ANSWER: The aorta is the largest blood vessel in the body, and calcium, which blocks X-rays, can be seen in large blood vessels. People with calcium in blood vessels are more likely to have plaque and blockages in those blood vessels. Healthy cholesterol levels do not rule out the possibility of coronary artery blockages.

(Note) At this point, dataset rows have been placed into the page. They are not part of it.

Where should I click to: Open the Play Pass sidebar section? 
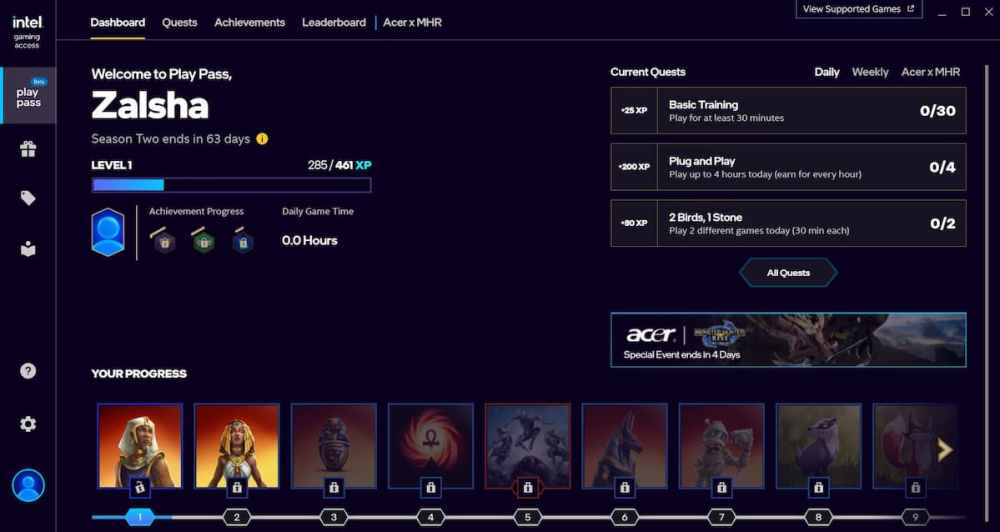(x=28, y=96)
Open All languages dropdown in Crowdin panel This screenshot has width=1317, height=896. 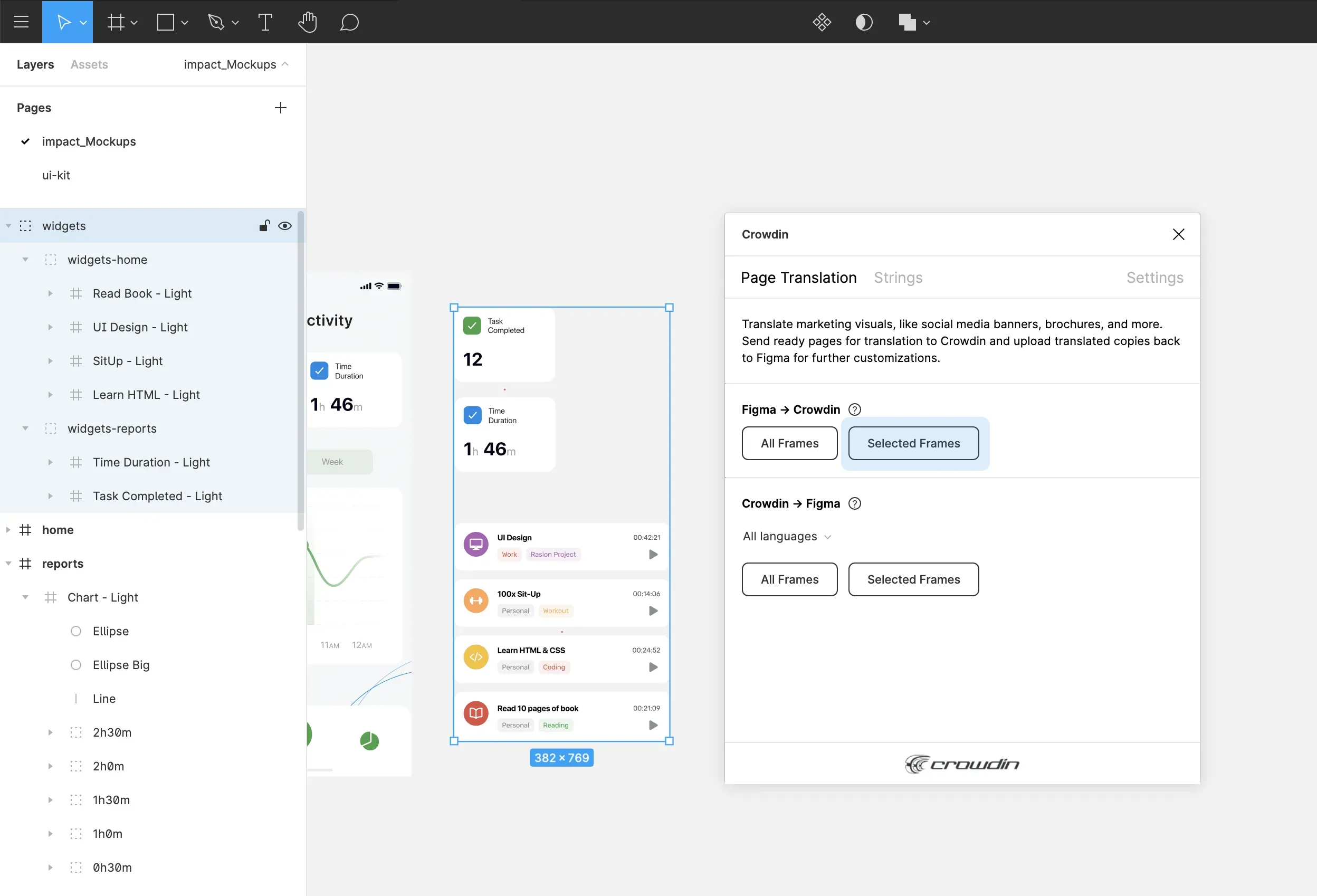pyautogui.click(x=787, y=536)
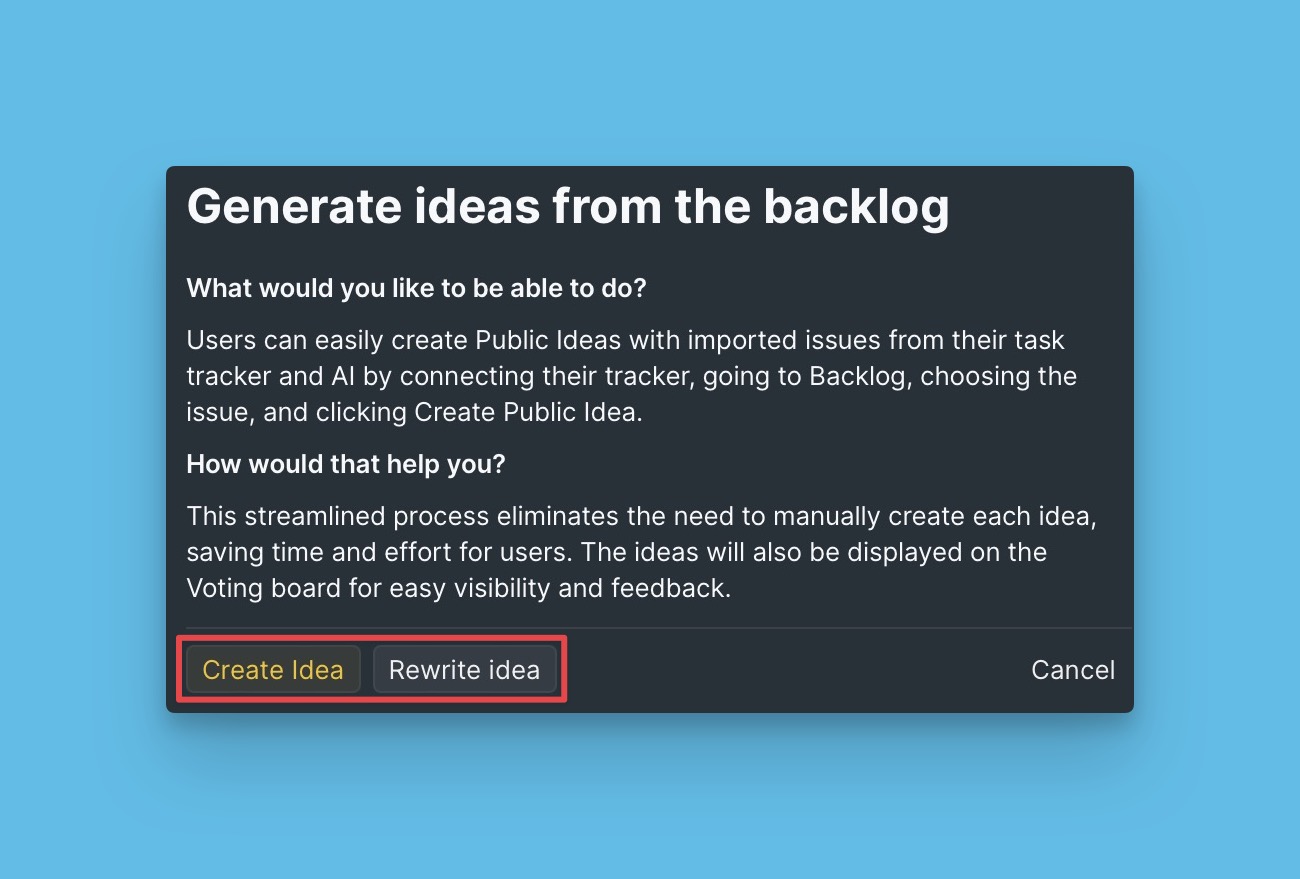Click the dark dialog body area
1300x879 pixels.
pyautogui.click(x=650, y=440)
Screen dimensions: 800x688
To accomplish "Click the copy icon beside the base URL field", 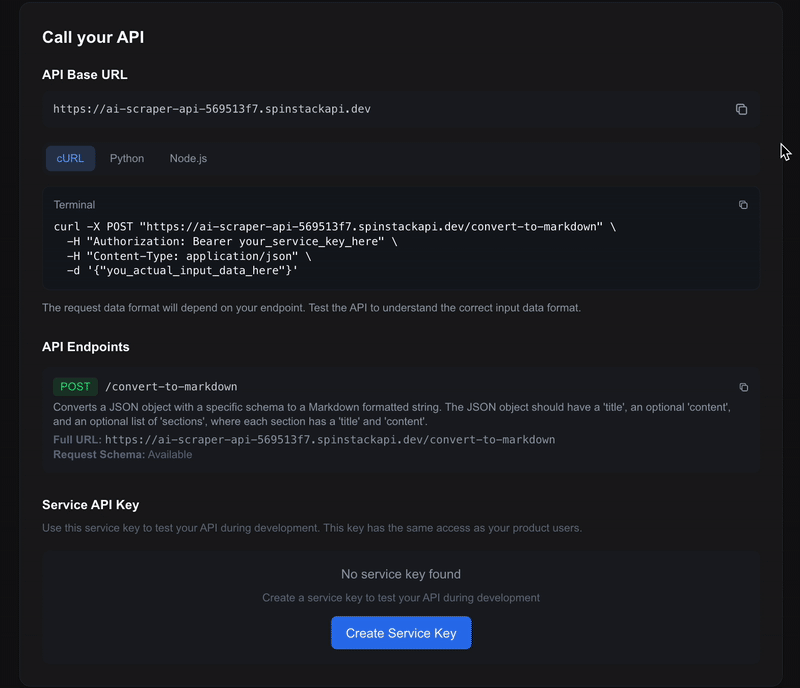I will [741, 110].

For a person with no symptoms but who is suspected to have blockages in the aorta or coronary vessels, the doctor generally has two options: do further diagnostic testing to increase the certainty of the diagnosis, or treat the patient medically as though she has coronary artery disease. That would mean prescribing a statin drug — more commonly a higher-potency drug like atorvastatin or rosuvastatin nowadays — and aspirin. Beta blockers and ACE inhibitors are also commonly used, but your blood pressure is nearly optimal as it is now. Still, many cardiologists would still use a low dose of a beta blocker like metoprolol.
Since more aggressive therapies like surgery or angioplasty and stent placement are unlikely to have a beneficial effect on your life expectancy, proceeding with treatment as though you already had coronary disease makes a great deal of sense to me.
Nonetheless, a CT angiogram is an excellent test to make the diagnosis of coronary artery blockages. It has the disadvantages of cost, radiation exposure, and dye load (which might damage your kidneys), but the advantage of providing more certainty about the diagnosis.